Peter stood up. ‘I don’t think so, somehow. I don’t think you can hurt us anymore. Any of us.’ He looked at the others. ‘What do you think, guys?’

 

E.C. cocked his head thoughtfully, and ran a finger along the underside of his mustache. ‘You know,’ he said, ‘I think you’re right.’

 

Delmario just seemed baffled, until all of a sudden the light broke across his face, and he grinned. ‘You can’t steal ideas I haven’t come up with yet, can you?’ he said to Bunnish. ‘Not in this timeline, anyhow.’ He made a loud whooping sound and stepped up to the chessboard. Reaching down, he stopped the clock. ‘Checkmate,’ he said. ‘Checkmate, checkmate, checkmate!’

 

* * * *

 

Less than two weeks later, Kathy knocked softly on the door of the study. ‘Wait a sec!’ Peter shouted. He typed out another sentence, then flicked off the typewriter and swiveled in his chair. ‘C’mon in.’ She opened the door and smiled at him. ‘I made some tuna salad, if you want to take a break for lunch. How’s the book coming?’

 

‘Good,’ Peter said. ‘I should finish the second chapter today, if I keep at it.’ She was holding a newspaper, he noticed. ‘What’s that?’

 

‘I thought you ought to see this,’ she replied, handing it over.

 

She’d folded it open to the obits.
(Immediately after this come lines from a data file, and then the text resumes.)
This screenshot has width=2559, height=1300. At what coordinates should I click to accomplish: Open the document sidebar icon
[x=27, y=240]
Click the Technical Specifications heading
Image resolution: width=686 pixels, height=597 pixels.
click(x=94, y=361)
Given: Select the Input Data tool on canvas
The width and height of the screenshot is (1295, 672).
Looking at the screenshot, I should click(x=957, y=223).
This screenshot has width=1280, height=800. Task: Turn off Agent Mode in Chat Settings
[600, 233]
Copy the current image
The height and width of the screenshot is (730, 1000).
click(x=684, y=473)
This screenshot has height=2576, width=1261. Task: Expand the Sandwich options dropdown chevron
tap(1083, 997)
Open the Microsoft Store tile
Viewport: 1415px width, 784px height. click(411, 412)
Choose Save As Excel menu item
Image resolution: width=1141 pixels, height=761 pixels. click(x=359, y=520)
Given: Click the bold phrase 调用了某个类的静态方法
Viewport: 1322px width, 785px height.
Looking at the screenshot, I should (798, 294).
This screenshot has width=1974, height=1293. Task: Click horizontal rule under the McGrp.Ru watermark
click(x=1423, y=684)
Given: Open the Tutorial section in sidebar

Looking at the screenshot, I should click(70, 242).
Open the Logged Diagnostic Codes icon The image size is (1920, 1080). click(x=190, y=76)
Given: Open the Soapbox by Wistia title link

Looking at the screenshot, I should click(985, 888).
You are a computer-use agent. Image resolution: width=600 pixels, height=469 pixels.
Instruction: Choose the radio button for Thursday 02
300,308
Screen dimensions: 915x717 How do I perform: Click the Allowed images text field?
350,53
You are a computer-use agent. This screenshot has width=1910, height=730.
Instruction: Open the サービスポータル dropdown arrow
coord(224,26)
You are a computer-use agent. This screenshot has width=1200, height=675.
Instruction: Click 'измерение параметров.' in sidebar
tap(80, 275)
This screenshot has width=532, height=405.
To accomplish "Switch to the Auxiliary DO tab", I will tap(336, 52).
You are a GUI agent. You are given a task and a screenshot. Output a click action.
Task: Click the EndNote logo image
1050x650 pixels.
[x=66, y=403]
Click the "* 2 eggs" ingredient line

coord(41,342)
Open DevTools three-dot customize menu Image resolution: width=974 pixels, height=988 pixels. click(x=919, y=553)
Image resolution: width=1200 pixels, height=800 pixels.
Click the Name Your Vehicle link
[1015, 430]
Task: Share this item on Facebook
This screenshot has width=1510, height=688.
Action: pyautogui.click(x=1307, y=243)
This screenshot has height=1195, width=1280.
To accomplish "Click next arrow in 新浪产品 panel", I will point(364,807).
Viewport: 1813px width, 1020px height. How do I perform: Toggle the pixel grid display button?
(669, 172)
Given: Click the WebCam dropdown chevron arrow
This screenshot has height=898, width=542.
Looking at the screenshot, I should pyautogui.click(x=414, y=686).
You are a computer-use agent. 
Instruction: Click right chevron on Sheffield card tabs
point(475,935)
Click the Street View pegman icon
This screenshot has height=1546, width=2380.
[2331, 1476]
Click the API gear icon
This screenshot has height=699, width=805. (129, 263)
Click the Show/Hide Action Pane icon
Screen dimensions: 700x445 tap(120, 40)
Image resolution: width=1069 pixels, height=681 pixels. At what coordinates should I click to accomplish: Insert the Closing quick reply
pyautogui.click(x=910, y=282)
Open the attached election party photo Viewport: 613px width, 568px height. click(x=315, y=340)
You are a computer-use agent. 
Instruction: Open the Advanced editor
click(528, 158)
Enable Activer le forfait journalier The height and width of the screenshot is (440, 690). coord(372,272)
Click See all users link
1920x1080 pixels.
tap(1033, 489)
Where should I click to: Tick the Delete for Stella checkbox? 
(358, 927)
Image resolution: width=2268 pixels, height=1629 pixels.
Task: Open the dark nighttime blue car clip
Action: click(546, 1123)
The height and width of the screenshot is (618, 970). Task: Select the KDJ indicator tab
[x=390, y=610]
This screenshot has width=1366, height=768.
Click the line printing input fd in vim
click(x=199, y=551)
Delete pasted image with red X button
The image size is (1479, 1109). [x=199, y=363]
Peter took it and read. Millionaire electronics genius Bruce Bunnish had been found dead in his Colorado home, hooked up to a strange device that had seemingly electrocuted him. Peter sighed.

 

‘He’s going to try again, isn’t he?’ Kathy said.

 

Peter put down the newspaper. ‘The poor bastard. He can’t see it.’

 

‘See what?’

 

Peter took her hand and squeezed it. ‘All the variations are unsound,’ he said. It made him sad. But after lunch, he soon forgot about it, and went back to work.